Le réalisateur Bachir Derrais a signé un film impressionnant, intense et politique sur Larbi Ben M’hidi, l’un des héros de la révolution algérienne.
Après sa projection réussie en avant-première, lundi 4 mars, à l’Opéra d’Alger, en présence de 1.600 personnes, ce biopic a été projeté, vendredi 5 avril, à Club 13, à Paris.
Le film raconte la vie de Larbi Ben M’hidi qui a été torturé à mort par le général Paul Aussaresses pendant la Bataille d’Alger.
Mort par pendaison à 34 ans dans la nuit du 3 au 4 mars, Larbi Ben M’hidi, est resté fidèle à ses principes et à ses convictions. Il n’a pas flanché. Il a choisi de mourir que de trahir parce qu’il était convaincu que la défaite du colonialisme était inéluctable et le processus de l’indépendance de l’Algérie irréversible. Et il le disait avec une conviction inébranlable à ses tortionnaires.
Larbi Ben M’hidi a fait partie des Six historiques, avec Mohamed Boudiaf, Krim Belkacem, Rabah Bitat, Didouche Mourad et Mostefa Ben Boulaïd, à l’origine du déclenchement de la guerre de Libération nationale, le 1ᵉʳ novembre 1954.
Grand visionnaire, il a jeté avec ses compagnons de combat les bases de la Révolution et conçu la stratégie de lutte pour l’indépendance. Le film signé par Bachir Derrais est aussi intense qu’impressionnant.
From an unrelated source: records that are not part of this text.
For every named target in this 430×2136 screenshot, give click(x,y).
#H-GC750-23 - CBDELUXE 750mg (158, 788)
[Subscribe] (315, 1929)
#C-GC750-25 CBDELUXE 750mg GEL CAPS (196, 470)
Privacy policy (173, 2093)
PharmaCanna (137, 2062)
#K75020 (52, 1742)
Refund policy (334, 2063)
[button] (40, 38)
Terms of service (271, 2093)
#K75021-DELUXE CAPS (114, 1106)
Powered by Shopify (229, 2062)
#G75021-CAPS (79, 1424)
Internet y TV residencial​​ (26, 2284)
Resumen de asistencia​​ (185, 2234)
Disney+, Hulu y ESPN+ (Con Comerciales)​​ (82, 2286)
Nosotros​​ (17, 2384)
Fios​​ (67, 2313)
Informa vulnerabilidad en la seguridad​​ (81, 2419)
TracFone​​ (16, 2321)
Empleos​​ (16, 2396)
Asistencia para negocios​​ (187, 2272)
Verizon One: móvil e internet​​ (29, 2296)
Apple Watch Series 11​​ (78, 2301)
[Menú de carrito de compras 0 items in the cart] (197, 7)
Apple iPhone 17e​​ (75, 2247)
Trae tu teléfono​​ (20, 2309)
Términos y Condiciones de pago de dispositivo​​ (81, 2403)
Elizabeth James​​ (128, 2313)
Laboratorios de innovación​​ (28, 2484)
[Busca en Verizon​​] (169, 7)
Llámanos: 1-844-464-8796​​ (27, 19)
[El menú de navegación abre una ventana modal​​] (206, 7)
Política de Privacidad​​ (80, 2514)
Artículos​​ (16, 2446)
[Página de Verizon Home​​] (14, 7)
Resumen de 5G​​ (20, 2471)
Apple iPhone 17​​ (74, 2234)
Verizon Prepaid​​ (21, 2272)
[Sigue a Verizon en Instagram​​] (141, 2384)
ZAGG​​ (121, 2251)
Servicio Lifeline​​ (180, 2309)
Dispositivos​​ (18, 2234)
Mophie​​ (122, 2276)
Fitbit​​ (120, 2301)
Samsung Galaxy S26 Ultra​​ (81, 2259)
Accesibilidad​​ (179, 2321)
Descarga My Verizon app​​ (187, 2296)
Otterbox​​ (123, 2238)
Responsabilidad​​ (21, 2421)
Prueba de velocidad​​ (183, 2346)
« Je viens juste de sortir de la projection restreinte du film de Bachir Derrais ‘Ben M’hidi’ au Club 13, dans le 8ᵉ arrondissement de Paris. Franchement, j’ai été BLUFFÉ ! Je ne m’attendais pas à une telle maîtrise du sujet. Bachir nous offre un formidable produit », a écrit l’écrivain Yasmina Khadra qui était parmi la soixantaine d’invités du Conseil mondial de la diaspora algérienne pour cette première projection du film à Paris.
Parmi les invités figurent aussi le musicien Safy Boutella, l’architecte et neveu de Ben M’hidi, Larbi Merhoum, Anissa Boumédiène, la veuve du président Houari Boumédiène, la nièce du héros de la révolution et d’autres personnalités.
Malgré les moyens financiers limités pour raconter l’histoire d’un tel personnage, Bachir Derrais a réussi un film de qualité, en reconstituant le décor colonial qui plonge le spectateur dans cette période cruciale de la lutte des Algériens pour leur indépendance.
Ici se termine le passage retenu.